Климов не ответил. Он взял в левую руку свой«Макаров»,а правой вынул из-за пояса крупнокалиберный «люгер». Подержал на весу, несколько раз резко бросил руки в стороны, как будто отбиваясь от невидимых врагов, быстро присел, пошел гусиным шагом, вновь пружинисто поднялся во весь рост и выбросил руки вперед, поймав в прицелы контур «Медика».

«Осечки бы не вышло», — озабоченно подумал он о механизме «люгера» и вернул за пояс оба пистолета.

— Идти долго?

— Минут десять, — сказал «Медик» и споткнулся в темноте. Климов успел схватить его и поддержать. — Все время прямо?

— Нет. Еще два поворота.

— От последнего до входа в штольню сколько метров?

— Я всего два раза был. Не помню.

— Приблизительно.

— Тогда свет был, а в темноте… — «Медик» помедлил, — думаю, не больше двадцати… при свете.

— Хорошо, — ответил Климов, хотя, в общем-то, не видел ничего хорошего. — Связь с Зиновием у них прямая?

— Да.

— Они тебе не подчиняются?

— Нисколько.

— Пароль тебе известен?

— Нет.

— А как же ты хотел взорвать газгольдеры?

— Я этого хотел? — в тоне звучало удивление. — Не помню.

— Да ты многого не помнишь, — сказал Климов и спросил, как часто должен «Медик» говорить с Зиновием по телефону?

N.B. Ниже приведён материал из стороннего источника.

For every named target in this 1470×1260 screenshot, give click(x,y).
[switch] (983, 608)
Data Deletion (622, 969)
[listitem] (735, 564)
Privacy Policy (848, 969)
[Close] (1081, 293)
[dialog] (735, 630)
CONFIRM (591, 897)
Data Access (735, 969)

— В принципе, все время. Связь прерываться не должна.

— А если телефон забарахлит?

— Такого быть не может.

— Ну, а все же. Мало ли чего: бежал, споткнулся, разбил корпус.

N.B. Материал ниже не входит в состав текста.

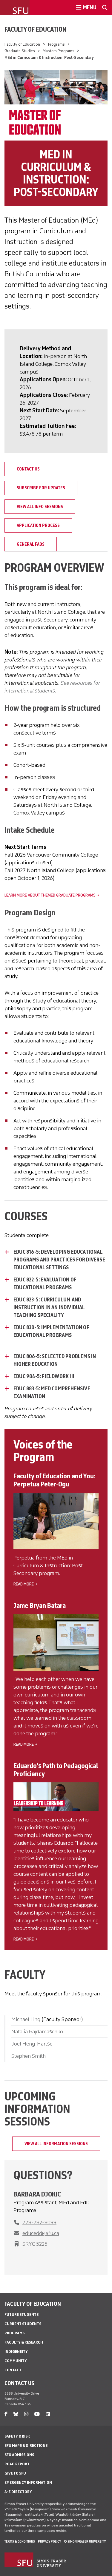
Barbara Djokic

— Он же полевой, военный. Ничего с ним не случится.

— Ас тобой?

«Медик» подумал, помолчал, потом ответил.

— Если бы со мною что произошло, на связи был бы «Чистый».

— Позывной Зиновия какой?

— Гюрза.

— А твой?

— Мой: цмос.

— Цель оправдывает средства? — спросил Климов, хотя и так уже понял расшифровку позывного.

— Да, оправдывает, — вяло сказал «Медик» и внезапно перешел на шепот. — Климов, слушай, — он замедлил шаг, — если мы пройдем к газгольдерам и ты найдешь взрыватель, сможешь отпустить меня? Совсем? Я уйду в горы.

— Нет, — прямо ответил Климов. — Пока нет.

— А если я тебя отсюда поведу к Зиновию? За Ястребиный Коготь? По туннелю?

«Все собаки знают, — удивился Климов. — Подготовились отлично».

Сообщение о том, что бетонный переход из бункера в восьмую штольню имеет тайный выход к «каменному стволу», к вертолетной площадке, и что этот путь уже испробован, говорило о том, что механизм террора запущен опытной рукой.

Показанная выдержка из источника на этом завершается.